Knox Avery, born February 14, 1999, and raised in Pine Ridge—a struggling trailer-park community outside Dalton, Georgia—didn’t grow up with a safety net. He grew up surviving.

Raised in rural North Georgia, Knox spent much of his childhood moving between trailer parks, shelters, and temporary housing as his mother battled addiction and the criminal justice system. With an older brother often acting as his protector, Knox learned early how to move quietly, stay alert, and adapt fast. Stability was rare. Childhood wasn’t measured in school years, but in court dates, social workers, and nights spent wondering where he would sleep next.

By his teens, Knox had already experienced foster care and juvenile facilities, carrying more trauma than most people face in a lifetime. Addiction found him young—first as an escape, then as a trap. What began as numbness turned into a cycle of arrests, poor decisions, and close calls that nearly ended his life.

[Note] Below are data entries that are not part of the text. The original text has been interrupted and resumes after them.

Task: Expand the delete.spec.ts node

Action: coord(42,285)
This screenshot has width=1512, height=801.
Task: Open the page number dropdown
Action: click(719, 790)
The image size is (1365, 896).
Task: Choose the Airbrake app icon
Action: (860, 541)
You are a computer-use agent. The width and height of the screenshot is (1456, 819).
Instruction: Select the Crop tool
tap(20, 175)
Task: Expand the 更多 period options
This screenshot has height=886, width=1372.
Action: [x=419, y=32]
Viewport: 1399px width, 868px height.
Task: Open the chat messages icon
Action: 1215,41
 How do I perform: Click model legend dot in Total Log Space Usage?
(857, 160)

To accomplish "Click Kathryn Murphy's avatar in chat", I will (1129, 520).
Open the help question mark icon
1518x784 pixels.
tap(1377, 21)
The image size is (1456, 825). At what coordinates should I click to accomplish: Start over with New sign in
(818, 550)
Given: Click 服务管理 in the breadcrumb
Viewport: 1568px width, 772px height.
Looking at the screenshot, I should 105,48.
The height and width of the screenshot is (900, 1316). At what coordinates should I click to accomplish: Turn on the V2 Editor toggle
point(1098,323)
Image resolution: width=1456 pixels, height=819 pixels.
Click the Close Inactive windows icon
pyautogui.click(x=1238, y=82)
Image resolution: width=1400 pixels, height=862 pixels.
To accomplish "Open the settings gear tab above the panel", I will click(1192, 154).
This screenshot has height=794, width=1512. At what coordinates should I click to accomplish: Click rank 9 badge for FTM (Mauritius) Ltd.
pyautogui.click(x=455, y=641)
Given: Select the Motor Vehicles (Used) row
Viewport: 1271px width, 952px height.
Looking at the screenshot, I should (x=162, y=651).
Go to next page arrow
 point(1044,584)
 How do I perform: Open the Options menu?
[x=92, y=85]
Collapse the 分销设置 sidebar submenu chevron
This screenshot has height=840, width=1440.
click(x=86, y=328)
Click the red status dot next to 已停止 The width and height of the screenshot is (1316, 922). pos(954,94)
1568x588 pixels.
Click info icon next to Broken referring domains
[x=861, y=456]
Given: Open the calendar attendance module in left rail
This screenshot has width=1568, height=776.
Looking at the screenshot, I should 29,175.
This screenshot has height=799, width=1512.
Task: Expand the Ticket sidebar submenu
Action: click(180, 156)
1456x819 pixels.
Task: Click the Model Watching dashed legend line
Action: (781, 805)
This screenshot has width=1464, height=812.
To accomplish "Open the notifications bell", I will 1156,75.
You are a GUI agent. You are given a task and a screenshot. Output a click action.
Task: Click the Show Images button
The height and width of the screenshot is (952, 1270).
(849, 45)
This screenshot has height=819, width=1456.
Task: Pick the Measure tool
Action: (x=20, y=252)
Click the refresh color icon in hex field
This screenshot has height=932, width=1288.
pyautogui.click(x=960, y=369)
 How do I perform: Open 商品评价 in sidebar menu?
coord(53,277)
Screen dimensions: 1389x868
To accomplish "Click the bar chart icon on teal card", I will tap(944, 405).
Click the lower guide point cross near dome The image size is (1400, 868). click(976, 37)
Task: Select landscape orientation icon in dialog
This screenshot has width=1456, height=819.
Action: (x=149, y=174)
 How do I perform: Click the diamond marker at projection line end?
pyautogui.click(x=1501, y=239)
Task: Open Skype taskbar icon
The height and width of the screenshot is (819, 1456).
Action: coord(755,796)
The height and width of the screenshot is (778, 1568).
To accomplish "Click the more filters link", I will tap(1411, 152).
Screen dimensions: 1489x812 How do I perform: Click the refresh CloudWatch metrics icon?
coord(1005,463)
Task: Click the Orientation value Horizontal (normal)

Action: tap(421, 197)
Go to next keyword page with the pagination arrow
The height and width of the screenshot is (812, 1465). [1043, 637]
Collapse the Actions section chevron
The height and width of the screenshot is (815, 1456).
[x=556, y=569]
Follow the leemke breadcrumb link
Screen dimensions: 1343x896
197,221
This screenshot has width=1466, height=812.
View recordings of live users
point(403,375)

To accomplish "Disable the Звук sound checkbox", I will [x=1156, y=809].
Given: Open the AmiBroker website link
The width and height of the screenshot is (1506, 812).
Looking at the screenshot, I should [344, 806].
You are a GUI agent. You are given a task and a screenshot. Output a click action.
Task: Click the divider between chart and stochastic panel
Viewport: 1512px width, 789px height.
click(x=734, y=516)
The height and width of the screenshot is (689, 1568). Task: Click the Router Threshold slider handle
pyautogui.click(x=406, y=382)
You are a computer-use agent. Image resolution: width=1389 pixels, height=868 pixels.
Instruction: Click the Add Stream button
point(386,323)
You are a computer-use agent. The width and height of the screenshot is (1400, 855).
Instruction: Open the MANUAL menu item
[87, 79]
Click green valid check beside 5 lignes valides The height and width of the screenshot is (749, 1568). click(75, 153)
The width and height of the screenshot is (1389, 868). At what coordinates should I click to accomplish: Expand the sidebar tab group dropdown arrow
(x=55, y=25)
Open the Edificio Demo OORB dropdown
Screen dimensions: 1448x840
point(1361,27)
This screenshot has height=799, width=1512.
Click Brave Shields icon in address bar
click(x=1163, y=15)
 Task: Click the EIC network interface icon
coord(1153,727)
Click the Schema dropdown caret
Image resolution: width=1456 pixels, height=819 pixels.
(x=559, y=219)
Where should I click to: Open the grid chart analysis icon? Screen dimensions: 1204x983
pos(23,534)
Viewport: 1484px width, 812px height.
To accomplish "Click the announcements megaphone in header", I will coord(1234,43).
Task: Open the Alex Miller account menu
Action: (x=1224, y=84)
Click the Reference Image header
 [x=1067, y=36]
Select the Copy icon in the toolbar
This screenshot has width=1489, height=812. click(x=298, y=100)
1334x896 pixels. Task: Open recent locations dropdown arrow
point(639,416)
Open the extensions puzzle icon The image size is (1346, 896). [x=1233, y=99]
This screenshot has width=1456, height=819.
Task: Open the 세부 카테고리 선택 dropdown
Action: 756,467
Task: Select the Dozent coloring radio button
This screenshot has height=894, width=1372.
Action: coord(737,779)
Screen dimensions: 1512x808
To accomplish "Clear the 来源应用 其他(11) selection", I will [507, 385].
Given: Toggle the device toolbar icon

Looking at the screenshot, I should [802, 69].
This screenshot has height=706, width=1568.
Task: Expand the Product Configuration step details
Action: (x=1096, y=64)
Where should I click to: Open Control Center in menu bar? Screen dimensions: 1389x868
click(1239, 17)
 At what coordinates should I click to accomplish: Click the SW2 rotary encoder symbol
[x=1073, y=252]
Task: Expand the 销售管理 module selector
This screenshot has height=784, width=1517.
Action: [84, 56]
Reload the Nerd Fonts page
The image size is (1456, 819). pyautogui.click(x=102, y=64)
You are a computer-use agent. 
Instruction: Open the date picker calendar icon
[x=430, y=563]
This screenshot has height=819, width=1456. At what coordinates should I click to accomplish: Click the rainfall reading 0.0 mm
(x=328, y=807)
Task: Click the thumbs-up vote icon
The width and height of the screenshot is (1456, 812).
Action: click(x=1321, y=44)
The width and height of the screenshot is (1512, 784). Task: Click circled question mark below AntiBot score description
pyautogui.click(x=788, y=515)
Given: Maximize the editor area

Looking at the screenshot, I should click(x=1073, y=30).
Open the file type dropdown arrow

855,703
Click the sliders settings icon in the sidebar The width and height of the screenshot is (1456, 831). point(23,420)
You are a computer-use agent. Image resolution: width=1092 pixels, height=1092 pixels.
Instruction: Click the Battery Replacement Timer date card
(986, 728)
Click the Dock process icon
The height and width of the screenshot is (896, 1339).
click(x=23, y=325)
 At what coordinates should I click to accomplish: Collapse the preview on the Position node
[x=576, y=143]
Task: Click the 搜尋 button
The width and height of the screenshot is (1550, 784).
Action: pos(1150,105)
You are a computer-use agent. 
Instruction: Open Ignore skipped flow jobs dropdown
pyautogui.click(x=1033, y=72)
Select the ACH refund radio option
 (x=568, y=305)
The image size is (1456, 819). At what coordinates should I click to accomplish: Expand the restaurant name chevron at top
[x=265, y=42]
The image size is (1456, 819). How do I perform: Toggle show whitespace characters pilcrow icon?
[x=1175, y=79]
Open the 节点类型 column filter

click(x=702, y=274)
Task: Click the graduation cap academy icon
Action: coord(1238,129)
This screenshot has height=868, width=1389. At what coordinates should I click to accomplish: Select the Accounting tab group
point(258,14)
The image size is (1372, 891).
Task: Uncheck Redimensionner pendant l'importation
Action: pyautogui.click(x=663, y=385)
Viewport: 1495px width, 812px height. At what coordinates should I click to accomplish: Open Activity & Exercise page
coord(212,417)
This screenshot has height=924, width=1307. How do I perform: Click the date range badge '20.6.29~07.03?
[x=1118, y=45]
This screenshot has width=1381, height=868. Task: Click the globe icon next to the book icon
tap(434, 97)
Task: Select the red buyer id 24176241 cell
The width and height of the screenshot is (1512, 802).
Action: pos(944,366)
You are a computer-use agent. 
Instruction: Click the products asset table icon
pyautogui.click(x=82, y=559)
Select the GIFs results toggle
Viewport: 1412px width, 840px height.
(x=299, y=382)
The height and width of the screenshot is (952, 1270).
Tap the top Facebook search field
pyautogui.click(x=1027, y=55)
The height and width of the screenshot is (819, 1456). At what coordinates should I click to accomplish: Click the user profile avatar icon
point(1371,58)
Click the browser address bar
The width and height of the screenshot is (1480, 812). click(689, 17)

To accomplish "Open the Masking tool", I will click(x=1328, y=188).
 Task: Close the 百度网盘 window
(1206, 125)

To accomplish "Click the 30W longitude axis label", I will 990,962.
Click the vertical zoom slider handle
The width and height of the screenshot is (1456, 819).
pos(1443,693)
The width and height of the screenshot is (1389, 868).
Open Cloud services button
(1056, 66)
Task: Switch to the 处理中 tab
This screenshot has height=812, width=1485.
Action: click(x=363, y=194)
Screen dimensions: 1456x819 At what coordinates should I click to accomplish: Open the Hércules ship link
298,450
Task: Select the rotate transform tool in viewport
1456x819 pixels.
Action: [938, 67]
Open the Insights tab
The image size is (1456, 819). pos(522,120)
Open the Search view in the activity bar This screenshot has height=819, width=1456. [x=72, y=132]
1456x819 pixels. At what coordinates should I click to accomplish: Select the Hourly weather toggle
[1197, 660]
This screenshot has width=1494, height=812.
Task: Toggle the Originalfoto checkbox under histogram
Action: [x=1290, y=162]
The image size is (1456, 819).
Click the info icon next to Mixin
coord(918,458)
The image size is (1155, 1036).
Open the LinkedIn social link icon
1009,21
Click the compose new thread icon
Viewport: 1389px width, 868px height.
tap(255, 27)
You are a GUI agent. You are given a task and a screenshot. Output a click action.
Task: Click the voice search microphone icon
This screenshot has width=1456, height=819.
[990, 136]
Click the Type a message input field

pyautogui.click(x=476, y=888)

One of those moments came when Knox was robbed and shot by a group of men—an incident that should have killed him. He survived, but barely. Not long after, he found himself incarcerated again, sitting alone with nothing but his thoughts.

That’s where something changed.

Knox says it wasn’t a voice he heard with his ears, but something deeper—something steady. Something he now calls his Higher Power.

“Something inside me said I was going to make it. That I was built for this. That God wouldn’t bring me this far just to let me die like that.”

Music had always been Knox’s refuge. As a child, singing was the only way he could leave his surroundings without physically leaving. When he sings, he describes it as stepping into another universe—one where pain doesn’t get the final word.